Les médecins internes et résidents entament un mouvement de protestation le 9 septembre

Port du brassard, grève de la signature et arrêt des consultations dans les centres de diagnostic sont les actions qui seront menées. Ils exigent des mesures pour augmenter leurs revenus, contestent l’ouverture du capital des cliniques aux privés et réprouvent le projet de création de facultés de médecine privées.

Les médecins internes et résidents passent à l’offensive pour protester contre «le mutisme du ministère de la santé» et faire passer leurs revendications. Ils ont décidé d’enclencher un mouvement qui commencera lundi 9 septembre par le port du brassard. Suivront la grève de la signature du 16 au 22 septembre et un débrayage d’une semaine dans les centres de diagnostic à partir du 23 septembre. Ce sont là les trois mesures prises par leur commission nationale lors d’une réunion extraordinaire tenue, début août, par les représentants des cinq centres hospitaliers universitaires (CHU) en vue d’évaluer l’état d’avancement des négociations avec les pouvoirs publics. «Ces discussions sont aujourd’hui au point mort ! Le ministère fait la sourde oreille alors que la situation dans le secteur de la santé est grave et risque de se détériorer si l’on ne se met pas autour d’une table pour trouver les solutions adéquates», dit-on à la commission nationale des médecins internes et résidents. Ces derniers mettent l’accent sur la nécessité de revaloriser leurs revenus, notamment par l’octroi d’indemnités de garde, de responsabilité et de risques, et l’abandon de la réforme de la circulaire relative aux mutations.

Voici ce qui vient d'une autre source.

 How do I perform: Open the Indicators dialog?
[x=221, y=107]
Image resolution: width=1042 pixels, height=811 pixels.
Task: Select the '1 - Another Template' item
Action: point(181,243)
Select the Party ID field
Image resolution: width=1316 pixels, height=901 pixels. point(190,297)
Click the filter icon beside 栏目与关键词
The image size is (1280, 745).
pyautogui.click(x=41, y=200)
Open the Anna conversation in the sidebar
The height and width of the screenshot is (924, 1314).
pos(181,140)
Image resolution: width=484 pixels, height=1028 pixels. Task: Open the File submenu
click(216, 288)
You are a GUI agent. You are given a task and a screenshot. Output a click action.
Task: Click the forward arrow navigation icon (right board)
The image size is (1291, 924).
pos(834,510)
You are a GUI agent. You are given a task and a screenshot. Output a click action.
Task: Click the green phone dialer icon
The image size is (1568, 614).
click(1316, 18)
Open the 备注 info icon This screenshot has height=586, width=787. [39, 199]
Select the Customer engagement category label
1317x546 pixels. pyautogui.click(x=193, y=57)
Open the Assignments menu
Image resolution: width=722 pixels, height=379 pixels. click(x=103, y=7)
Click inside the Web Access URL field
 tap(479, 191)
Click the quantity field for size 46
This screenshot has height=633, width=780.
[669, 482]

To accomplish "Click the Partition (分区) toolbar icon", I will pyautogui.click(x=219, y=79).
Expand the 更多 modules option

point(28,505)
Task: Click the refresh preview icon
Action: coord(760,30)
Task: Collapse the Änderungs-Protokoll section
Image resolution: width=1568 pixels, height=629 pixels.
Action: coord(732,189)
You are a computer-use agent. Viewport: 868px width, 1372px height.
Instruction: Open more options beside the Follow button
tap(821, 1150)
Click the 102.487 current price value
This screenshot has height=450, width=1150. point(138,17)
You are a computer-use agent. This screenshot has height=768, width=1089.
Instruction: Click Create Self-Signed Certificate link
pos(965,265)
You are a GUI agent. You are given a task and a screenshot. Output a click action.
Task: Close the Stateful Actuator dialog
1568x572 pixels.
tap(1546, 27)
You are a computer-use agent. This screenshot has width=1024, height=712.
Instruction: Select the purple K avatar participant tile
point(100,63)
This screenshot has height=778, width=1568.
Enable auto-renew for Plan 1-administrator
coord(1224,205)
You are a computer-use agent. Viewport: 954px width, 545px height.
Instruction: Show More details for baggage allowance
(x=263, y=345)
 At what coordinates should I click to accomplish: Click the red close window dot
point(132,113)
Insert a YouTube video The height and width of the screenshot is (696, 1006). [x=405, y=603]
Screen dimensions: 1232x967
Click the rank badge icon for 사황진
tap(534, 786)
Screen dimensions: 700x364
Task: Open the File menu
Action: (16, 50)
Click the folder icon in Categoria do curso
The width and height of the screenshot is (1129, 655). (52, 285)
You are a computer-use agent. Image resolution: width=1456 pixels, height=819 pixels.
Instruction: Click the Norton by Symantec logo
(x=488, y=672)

La commission réclame la hausse du budget du secteur

Par ailleurs, les représentants de la commission soulignent «la nécessité d’augmenter le budget du secteur de la santé qui représente seulement 5% du budget général de l’Etat». Ce qui est bien loin des normes de l’Organisation mondiale de la santé qui fixe ce taux à 12%.

Les médecins internes et résidents contestent également l’ouverture du capital des cliniques aux privés. Décision qui, précisent-ils, va inévitablement aboutir «à la subordination des médecins aux bailleurs de fonds, d’une part, et, d’autre part, aura aussi un impact sur la qualité des prestations assurées au niveau des hôpitaux». Le projet de création de facultés de médecine privées est également critiqué par les médecins internes et résidents dans la mesure où il impliquera un basculement des professeurs enseignants du public vers le privé au détriment des facultés existantes.

Le mouvement de contestation n’en est qu’à ses débuts, explique-t-on à la commission nationale qui tient à préciser que «si le ministère ne se manifeste pas, d’autres actions de protestation suivront afin de faire entendre notre voix !». Le ministère de la santé ne fait aucun commentaire sur ce dossier qui, précise-t-on, suit son cours.